[start of INFORMATION SHOWN]
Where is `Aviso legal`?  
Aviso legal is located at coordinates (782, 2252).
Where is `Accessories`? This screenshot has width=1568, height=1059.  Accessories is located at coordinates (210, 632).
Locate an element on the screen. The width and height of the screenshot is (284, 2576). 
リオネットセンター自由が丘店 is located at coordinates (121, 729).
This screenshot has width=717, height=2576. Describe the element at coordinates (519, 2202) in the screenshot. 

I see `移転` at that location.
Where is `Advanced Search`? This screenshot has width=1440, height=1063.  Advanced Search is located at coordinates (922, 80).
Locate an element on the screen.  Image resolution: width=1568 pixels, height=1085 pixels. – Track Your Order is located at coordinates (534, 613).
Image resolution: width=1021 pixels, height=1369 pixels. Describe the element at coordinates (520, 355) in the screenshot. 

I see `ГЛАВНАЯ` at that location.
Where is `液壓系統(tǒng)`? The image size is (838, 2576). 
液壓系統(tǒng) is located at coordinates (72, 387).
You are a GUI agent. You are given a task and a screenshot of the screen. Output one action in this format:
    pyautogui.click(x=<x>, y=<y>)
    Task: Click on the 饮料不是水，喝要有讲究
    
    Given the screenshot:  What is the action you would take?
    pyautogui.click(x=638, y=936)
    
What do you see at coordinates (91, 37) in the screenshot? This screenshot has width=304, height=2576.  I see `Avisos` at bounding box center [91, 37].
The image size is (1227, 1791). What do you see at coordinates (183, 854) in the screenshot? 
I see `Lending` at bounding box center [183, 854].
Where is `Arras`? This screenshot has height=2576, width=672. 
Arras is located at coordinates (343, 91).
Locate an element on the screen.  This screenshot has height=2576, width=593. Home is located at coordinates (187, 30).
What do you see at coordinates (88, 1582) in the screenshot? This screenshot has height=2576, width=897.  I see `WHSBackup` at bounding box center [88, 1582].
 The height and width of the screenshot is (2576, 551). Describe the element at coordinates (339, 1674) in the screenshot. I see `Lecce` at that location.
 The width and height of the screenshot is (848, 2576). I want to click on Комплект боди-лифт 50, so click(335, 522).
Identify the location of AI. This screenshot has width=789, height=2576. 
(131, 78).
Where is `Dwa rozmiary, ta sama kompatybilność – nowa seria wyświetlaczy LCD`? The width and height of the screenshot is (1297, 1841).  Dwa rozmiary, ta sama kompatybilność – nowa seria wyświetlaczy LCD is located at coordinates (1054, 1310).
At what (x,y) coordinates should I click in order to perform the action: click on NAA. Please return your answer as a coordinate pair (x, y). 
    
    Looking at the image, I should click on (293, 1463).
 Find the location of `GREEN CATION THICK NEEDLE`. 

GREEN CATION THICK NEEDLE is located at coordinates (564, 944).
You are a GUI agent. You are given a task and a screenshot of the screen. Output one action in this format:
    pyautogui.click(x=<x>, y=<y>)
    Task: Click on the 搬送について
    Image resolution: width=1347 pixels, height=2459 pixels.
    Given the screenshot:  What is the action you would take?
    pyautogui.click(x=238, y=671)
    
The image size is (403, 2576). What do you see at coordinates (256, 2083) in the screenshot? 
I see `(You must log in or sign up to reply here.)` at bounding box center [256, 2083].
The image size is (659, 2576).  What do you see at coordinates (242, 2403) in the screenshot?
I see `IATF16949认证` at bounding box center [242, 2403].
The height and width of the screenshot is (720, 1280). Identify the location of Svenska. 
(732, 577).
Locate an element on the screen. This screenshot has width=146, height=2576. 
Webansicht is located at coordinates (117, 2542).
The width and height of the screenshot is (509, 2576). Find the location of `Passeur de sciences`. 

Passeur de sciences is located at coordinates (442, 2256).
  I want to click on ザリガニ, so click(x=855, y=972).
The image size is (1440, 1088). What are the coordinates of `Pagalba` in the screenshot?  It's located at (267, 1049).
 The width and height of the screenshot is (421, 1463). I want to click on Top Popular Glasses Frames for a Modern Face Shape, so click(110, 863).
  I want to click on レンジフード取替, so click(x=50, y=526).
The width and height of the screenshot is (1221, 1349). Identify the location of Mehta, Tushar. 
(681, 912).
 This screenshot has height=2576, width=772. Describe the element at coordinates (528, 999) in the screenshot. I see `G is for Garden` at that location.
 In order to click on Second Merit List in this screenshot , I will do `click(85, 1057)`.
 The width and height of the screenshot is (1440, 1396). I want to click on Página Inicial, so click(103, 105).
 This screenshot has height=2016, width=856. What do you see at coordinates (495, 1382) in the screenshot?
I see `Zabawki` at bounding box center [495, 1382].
[end of INFORMATION SHOWN]
PROBLEM STATEMENT: Rewrite these lines as a numbered list, leaving out the blank lines.

TASK RESULT:
1. Where is `Aviso legal`?  
2. Aviso legal is located at coordinates (782, 2252).
3. Where is `Accessories`? This screenshot has width=1568, height=1059.  Accessories is located at coordinates (210, 632).
4. Locate an element on the screen. The width and height of the screenshot is (284, 2576). 
5. リオネットセンター自由が丘店 is located at coordinates (121, 729).
6. This screenshot has width=717, height=2576. Describe the element at coordinates (519, 2202) in the screenshot. 
7. I see `移転` at that location.
8. Where is `Advanced Search`? This screenshot has width=1440, height=1063.  Advanced Search is located at coordinates (922, 80).
9. Locate an element on the screen.  Image resolution: width=1568 pixels, height=1085 pixels. – Track Your Order is located at coordinates (534, 613).
10. Image resolution: width=1021 pixels, height=1369 pixels. Describe the element at coordinates (520, 355) in the screenshot. 
11. I see `ГЛАВНАЯ` at that location.
12. Where is `液壓系統(tǒng)`? The image size is (838, 2576). 
13. 液壓系統(tǒng) is located at coordinates (72, 387).
14. You are a GUI agent. You are given a task and a screenshot of the screen. Output one action in this format:
15.     pyautogui.click(x=<x>, y=<y>)
16.     Task: Click on the 饮料不是水，喝要有讲究
17.     Given the screenshot:  What is the action you would take?
18.     pyautogui.click(x=638, y=936)
19. What do you see at coordinates (91, 37) in the screenshot? This screenshot has width=304, height=2576.  I see `Avisos` at bounding box center [91, 37].
20. The image size is (1227, 1791). What do you see at coordinates (183, 854) in the screenshot? 
21. I see `Lending` at bounding box center [183, 854].
22. Where is `Arras`? This screenshot has height=2576, width=672. 
23. Arras is located at coordinates (343, 91).
24. Locate an element on the screen.  This screenshot has height=2576, width=593. Home is located at coordinates (187, 30).
25. What do you see at coordinates (88, 1582) in the screenshot? This screenshot has height=2576, width=897.  I see `WHSBackup` at bounding box center [88, 1582].
26.  The height and width of the screenshot is (2576, 551). Describe the element at coordinates (339, 1674) in the screenshot. I see `Lecce` at that location.
27.  The width and height of the screenshot is (848, 2576). I want to click on Комплект боди-лифт 50, so click(335, 522).
28. Identify the location of AI. This screenshot has width=789, height=2576. 
29. (131, 78).
30. Where is `Dwa rozmiary, ta sama kompatybilność – nowa seria wyświetlaczy LCD`? The width and height of the screenshot is (1297, 1841).  Dwa rozmiary, ta sama kompatybilność – nowa seria wyświetlaczy LCD is located at coordinates (1054, 1310).
31. At what (x,y) coordinates should I click in order to perform the action: click on NAA. Please return your answer as a coordinate pair (x, y). 
32.     Looking at the image, I should click on (293, 1463).
33.  Find the location of `GREEN CATION THICK NEEDLE`. 
34. GREEN CATION THICK NEEDLE is located at coordinates (564, 944).
35. You are a GUI agent. You are given a task and a screenshot of the screen. Output one action in this format:
36.     pyautogui.click(x=<x>, y=<y>)
37.     Task: Click on the 搬送について
38.     Image resolution: width=1347 pixels, height=2459 pixels.
39.     Given the screenshot:  What is the action you would take?
40.     pyautogui.click(x=238, y=671)
41. The image size is (403, 2576). What do you see at coordinates (256, 2083) in the screenshot? 
42. I see `(You must log in or sign up to reply here.)` at bounding box center [256, 2083].
43. The image size is (659, 2576).  What do you see at coordinates (242, 2403) in the screenshot?
44. I see `IATF16949认证` at bounding box center [242, 2403].
45. The height and width of the screenshot is (720, 1280). Identify the location of Svenska. 
46. (732, 577).
47. Locate an element on the screen. This screenshot has width=146, height=2576. 
48. Webansicht is located at coordinates (117, 2542).
49. The width and height of the screenshot is (509, 2576). Find the location of `Passeur de sciences`. 
50. Passeur de sciences is located at coordinates (442, 2256).
51.   I want to click on ザリガニ, so click(x=855, y=972).
52. The image size is (1440, 1088). What are the coordinates of `Pagalba` in the screenshot?  It's located at (267, 1049).
53.  The width and height of the screenshot is (421, 1463). I want to click on Top Popular Glasses Frames for a Modern Face Shape, so click(110, 863).
54.   I want to click on レンジフード取替, so click(x=50, y=526).
55. The width and height of the screenshot is (1221, 1349). Identify the location of Mehta, Tushar. 
56. (681, 912).
57.  This screenshot has height=2576, width=772. Describe the element at coordinates (528, 999) in the screenshot. I see `G is for Garden` at that location.
58.  In order to click on Second Merit List in this screenshot , I will do `click(85, 1057)`.
59.  The width and height of the screenshot is (1440, 1396). I want to click on Página Inicial, so click(103, 105).
60.  This screenshot has height=2016, width=856. What do you see at coordinates (495, 1382) in the screenshot?
61. I see `Zabawki` at bounding box center [495, 1382].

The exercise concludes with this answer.